Ils peuvent cependant former, tout comme les associations de citoyens, des comités d'action politique, les super PAC, qui recueillent des fonds au nom d'un candidat ou un parti sans qu'aucun plafond financier ne leur soit imposé. Ils en paient les coûts administratifs, mais n'ont pas le droit d'y verser d'argent. Ils doivent respecter certains plafonds, divulguer l'identité des donateurs, etc.

« Après avoir donné le maximum permis de 2700 $ au candidat qu'il préfère, un citoyen peut ensuite verser des millions de dollars à ses super PAC, qui dévoileront son nom, et des millions supplémentaires à des groupes sans but lucratif qui, eux, ne le divulgueront pas », explique Anthony Corrado.

Ainsi, à l'automne 2015, des donateurs du réseau des frères multimilliardaires libertariens Charles et David Koch, avaient donné entre 100 000 et 11 millions $ chacun à des super PAC de candidats républicains, notamment ceux du Tea Party, la branche la plus conservatrice du parti. Et durant les Primaires, le gestionnaire de fonds spéculatif Robert Mercer a injecté 11 millions $ dans le super PAC “Keep the Promise I”, partisan du républicain Ted Cruz, tandis que l'investisseur en capital privé Toby Neugebauer a donné 10 millions $ à “Keep the Promise II”, un autre super PAC en faveur du sénateur du Texas.

Du côté des démocrates, la situation est loin d’être différente. Tom Steyer qui a fait fortune en investissant dans les projets pétroliers avant de devenir un défenseur de la lutte contre les changements climatiques, avait fait savoir qu’il allait en 2016, dépenser plus que les 74 millions $ qu'il a dépensé en 2012. Le financier George Soros a quant à lui versé jusqu'ici 8 millions $ au super PAC pro-Clinton Priorities USA Action.

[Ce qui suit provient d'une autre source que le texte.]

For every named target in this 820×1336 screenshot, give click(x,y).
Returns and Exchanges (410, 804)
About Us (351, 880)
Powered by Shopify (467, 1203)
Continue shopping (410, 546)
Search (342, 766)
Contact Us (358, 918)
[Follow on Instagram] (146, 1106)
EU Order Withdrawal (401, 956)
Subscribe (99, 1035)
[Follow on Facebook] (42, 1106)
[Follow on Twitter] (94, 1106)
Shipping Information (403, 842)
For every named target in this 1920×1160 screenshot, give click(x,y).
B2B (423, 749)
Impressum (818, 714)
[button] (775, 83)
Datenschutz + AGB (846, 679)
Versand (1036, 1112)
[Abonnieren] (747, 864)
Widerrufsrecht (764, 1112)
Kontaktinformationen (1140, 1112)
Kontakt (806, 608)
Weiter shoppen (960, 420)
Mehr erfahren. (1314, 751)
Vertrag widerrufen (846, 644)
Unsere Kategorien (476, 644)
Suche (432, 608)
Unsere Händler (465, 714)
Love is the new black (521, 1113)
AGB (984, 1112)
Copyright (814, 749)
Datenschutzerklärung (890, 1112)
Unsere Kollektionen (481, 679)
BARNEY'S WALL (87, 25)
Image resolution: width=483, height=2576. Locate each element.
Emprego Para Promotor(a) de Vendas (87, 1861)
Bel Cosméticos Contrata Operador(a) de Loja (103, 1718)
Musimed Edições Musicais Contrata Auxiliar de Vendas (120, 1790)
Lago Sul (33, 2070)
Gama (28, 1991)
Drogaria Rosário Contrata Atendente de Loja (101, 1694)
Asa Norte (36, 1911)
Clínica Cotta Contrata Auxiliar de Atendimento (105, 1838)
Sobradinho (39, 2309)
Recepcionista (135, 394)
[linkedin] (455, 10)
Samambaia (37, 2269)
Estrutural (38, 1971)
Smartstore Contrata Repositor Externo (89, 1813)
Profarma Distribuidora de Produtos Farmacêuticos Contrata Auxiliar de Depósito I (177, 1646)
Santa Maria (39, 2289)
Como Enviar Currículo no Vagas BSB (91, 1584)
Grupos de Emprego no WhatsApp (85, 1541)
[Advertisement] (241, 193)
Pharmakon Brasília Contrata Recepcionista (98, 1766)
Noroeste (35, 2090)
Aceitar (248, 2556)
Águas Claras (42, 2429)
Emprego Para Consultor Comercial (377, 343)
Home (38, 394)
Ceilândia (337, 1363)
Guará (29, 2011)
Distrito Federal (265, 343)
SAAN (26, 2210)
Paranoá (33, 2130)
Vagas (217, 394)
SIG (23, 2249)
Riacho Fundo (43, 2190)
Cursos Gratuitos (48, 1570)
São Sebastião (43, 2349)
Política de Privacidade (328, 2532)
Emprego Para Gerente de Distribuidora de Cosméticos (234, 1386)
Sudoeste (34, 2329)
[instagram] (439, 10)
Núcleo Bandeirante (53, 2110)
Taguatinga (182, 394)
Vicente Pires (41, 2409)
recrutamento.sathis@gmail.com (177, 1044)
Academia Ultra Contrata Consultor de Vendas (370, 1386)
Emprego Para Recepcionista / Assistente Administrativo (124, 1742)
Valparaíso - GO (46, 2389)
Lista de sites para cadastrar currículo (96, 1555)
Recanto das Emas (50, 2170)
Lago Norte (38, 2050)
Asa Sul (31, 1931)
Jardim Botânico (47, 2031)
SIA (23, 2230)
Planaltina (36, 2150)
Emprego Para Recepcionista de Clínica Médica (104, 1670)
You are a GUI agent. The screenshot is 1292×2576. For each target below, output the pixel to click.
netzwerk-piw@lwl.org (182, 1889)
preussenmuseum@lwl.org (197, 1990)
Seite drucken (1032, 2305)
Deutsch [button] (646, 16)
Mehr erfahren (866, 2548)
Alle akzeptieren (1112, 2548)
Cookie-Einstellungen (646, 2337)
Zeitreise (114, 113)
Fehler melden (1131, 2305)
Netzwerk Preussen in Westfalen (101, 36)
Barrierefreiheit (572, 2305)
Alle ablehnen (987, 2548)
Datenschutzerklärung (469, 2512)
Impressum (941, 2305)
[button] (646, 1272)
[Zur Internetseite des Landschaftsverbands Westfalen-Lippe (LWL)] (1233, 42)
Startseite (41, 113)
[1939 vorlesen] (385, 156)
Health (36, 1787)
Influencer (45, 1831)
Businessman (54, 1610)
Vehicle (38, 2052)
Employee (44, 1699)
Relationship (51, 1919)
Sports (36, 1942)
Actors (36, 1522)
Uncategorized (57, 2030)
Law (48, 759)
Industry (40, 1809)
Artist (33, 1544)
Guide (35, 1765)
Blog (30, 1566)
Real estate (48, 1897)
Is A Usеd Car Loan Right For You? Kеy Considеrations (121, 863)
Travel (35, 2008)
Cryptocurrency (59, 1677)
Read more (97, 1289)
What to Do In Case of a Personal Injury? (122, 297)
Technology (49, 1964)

Quoi qu’il en soit, avec plus de 150 millions $ recueillis par leur comité et leurs super PAC respectifs durant les Primaires, la démocrate Hillary Clinton et le républicain Jeb Bush disposaient, en février 2016, du plus gros budget. Ce qui contraste avec les 19,4 millions $ recueillis par Donald Trump, une somme composée en grande partie, d'un prêt qu'il s'est lui-même accordé et de 1,9 million $ donné par ses groupes de soutien, selon le site Center for Responsive Politics. Ce dernier en d’ailleurs fait un enjeu de campagne se présentant “comme un candidat qui, lui, ne sera pas acheté par les donateurs”.

L’ancien adversaire démocrate d’Hillary Clinton, Bernie Sanders, dénonçant un “système politique corrompu par l'argent”, a refusé tout soutien d'un super PAC. Ainsi, contrairement à celle des autres candidats, sa campagne a été financée par de petits donateurs qui ont versé en moyenne 29 $. Il a tout de même réussi à amasser 75 millions $. Mais cela reste l'exception.

Le coût des publicités télévisuelles justifient en grande partie, cette explosion des coûts des campagnes américaines. En effet, elles prennent une place dévorante dans le processus de campagne. Elles représentent plus de la moitié de toutes les dépenses, contrairement à la France par exemple, où elles sont payés par l'État et diffusés gratuitement sur les chaînes publiques.